# Manipulating data with Python and Numpy: The Digits Dataset

Author: [Alexandre Gramfort](http://alexandre.gramfort.net/) (Telecom ParisTech)
with some modifications by Chloé-Agathe Azencott `chloe-agathe.azencott@mines-paristech.fr`.

The goal of this notebook is to start manipulating data with Python and Numpy. We will use scikit-learn only to load the data.

The data you'll be working with today is called the `digit` datasets. It contains digital images of handwritten digits.

## Getting to know the data

### Imports

In [None]:
% pylab inline

# Equivalent to:
# import numpy as np                      
# import matplotlib.pyplot as plt 

### Loading the data
The data is available from scikit-learn (import name `sklearn`).

In [None]:
# Load data
from sklearn.datasets import load_digits 

digits = load_digits()

# Get descriptors and target to predict
X, y = digits.data, digits.target

# Get the shape of the data
print "Number of samples: %d" % X.shape[0]
print "Number of pixels: %d" % X.shape[1]
print "Number of classes: %d" % len(np.unique(y)) # number of unique values in y

In [None]:
# Pick one sample to visualize it
sample_idx = 42

print X[sample_idx, :]

print y[sample_idx]

### Problem 3.1
* What is the type of X? Of its entries?
* What is the type of y? Of its entries?
* Play with different values for `sample_idx`. Can you guess `y[sample_idx`]?

In [None]:
# TODO

### Visualizing samples

Each sample is a scanned image, of size 8x8, containing 64 pixels. They have been flattened out to a vector of size 64, such as `X[sample_idx, :]`. Each entry of that vector is the intensity of the corresponding pixel.

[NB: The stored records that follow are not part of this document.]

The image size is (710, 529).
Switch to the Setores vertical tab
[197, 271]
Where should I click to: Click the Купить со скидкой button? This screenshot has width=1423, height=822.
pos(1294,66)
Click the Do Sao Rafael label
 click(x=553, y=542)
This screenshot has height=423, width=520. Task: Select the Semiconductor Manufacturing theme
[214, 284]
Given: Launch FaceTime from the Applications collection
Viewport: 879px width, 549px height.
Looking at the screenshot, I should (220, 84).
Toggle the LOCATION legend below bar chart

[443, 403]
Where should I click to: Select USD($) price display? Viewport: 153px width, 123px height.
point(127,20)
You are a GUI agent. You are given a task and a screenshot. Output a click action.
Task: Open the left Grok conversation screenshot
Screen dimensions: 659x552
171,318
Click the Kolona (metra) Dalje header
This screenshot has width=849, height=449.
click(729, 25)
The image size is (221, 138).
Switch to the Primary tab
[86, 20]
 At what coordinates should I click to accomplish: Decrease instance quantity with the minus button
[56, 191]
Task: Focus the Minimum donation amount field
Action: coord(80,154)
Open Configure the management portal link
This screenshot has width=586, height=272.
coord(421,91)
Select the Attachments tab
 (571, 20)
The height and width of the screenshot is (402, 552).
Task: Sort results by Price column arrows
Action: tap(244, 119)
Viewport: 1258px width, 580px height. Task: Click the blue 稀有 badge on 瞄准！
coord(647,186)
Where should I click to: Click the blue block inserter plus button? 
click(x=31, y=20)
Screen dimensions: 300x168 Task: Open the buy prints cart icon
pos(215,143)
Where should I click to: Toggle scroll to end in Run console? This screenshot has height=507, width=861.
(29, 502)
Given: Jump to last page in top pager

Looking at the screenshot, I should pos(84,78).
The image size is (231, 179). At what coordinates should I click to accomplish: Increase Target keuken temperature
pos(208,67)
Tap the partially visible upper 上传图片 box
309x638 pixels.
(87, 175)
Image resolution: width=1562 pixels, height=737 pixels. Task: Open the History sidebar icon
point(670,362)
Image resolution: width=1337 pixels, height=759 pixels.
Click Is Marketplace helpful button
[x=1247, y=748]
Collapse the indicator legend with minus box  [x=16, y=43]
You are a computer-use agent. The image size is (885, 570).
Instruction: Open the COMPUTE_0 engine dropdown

Let us now visualize the original image.

In [None]:
# Reshape the vector X[sample_idx] in a 2D, 8x8 matrix
sample_image = np.reshape(X[sample_idx, :], (8, 8))
print sample_image.shape

In [None]:
# Display the corresponding image
plt.imshow(sample_image)

In [None]:
# Let us improve visualization by using grayscale plotting 
plt.imshow(sample_image, cmap='gray')

# Give the plot of title
plt.title('The digit of index %d is a %d' % (sample_idx, y[sample_idx]))

### Problem 3.2
* Plot only half the pixels in the previous plot (alternatively)
* Remove the border of the pixel, 1-pixel wide
* Plot the histogram of the values of the pixels

### Some statistics
In order to better understand the data, we will compute some basic statistics: the mean and variance, per class, for each digit, and visualize them as images.

In [None]:
# Get all possible classes
classes_list = np.unique(y).astype(int)
print "Classes in our data: ", classes_list

### Problem 3.3
* Compute the mean of all images representing a 0: the pixel of coordinates (i, j) takes the average value of all (i, j) pixels among images of 0.
* In a for loop, do the same for every digit from 0 to 9.
* Repeat, replacing mean by standard deviation.
* Use `plt.subplots` to visualize all of those on the same plot.

In [None]:
# For plotting
fig = plt.figure()

for idx in classes_list:
    ax = fig.add_subplot(3, 4, idx+1) # plot number (idx+1) on a 3x4 grid
    
    ax.imshow(TODO)
        
# TODO

## Classification by nearest centroid.

The goal of this part is to make you implement your own classifier, based on a simple concept. For a new digit, you will return the class of its nearest mean digit.

### Problem 3.4
* Split the data base in two parts: `X_train`, `y_train` and `X_test`, `y_test`.
* For each digit, compute on `X_train` its mean representation. Store those in `centroids_train`, which is a 10x64 array.
* For each image of the test set, compute its nearest centroid. This is the prediction for this image. Store whether this prediction is correct
* What is the overall percentage of correct predictions with this method?